• _TASK REQUIREMENTS_
Rewrite the rows below with every "icon" switched to "symbol" and nothing else changed. Leave the pictures out.

────────

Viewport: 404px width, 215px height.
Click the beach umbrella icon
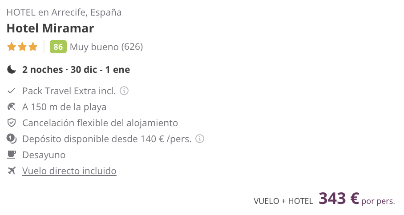pos(11,107)
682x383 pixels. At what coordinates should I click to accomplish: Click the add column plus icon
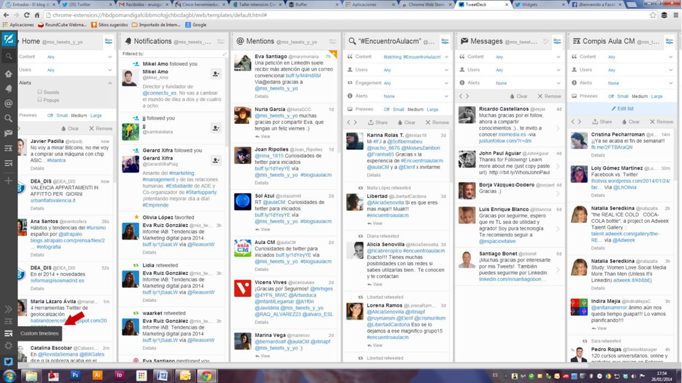(9, 181)
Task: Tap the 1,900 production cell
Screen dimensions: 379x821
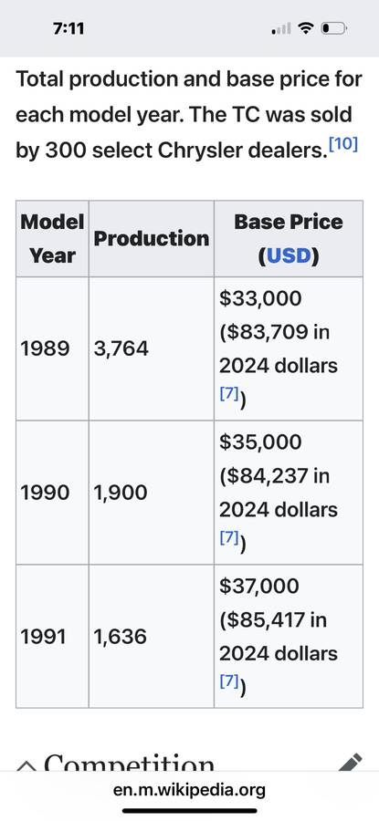Action: coord(152,493)
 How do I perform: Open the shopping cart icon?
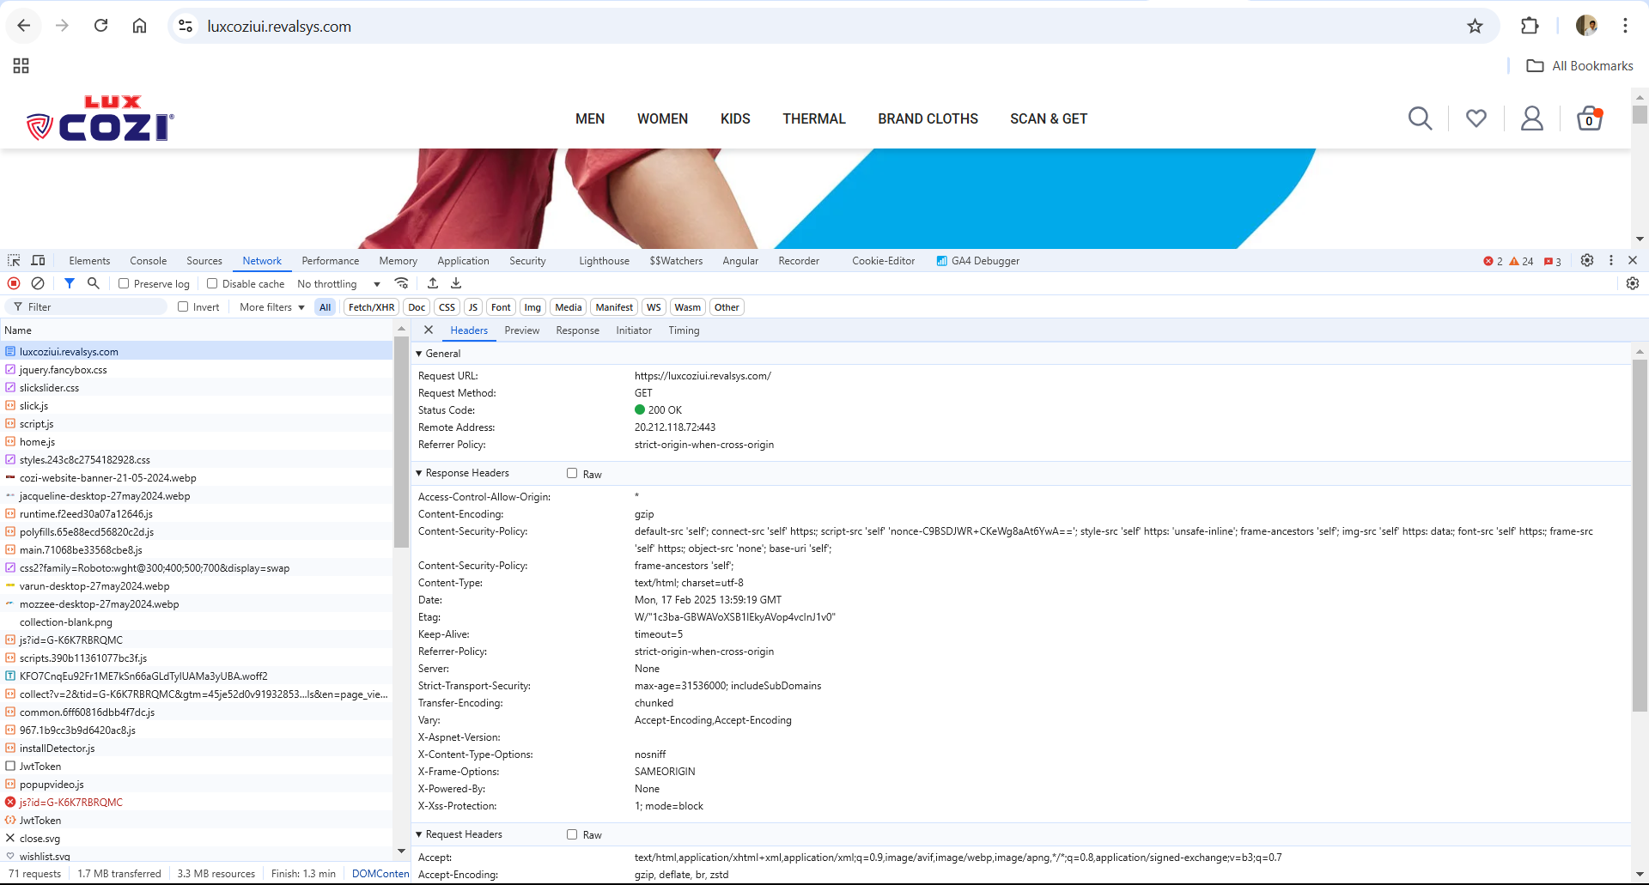[x=1589, y=118]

────────

• _THE RESULT_
Viewport: 404px width, 215px height.
Click the beach umbrella symbol
pos(11,107)
682x383 pixels. At what coordinates should I click to accomplish: Click the add column plus symbol
(9, 181)
Task: Tap the 1,900 production cell
Screen dimensions: 379x821
Action: coord(152,493)
 How do I perform: Open the shopping cart symbol?
[x=1589, y=118]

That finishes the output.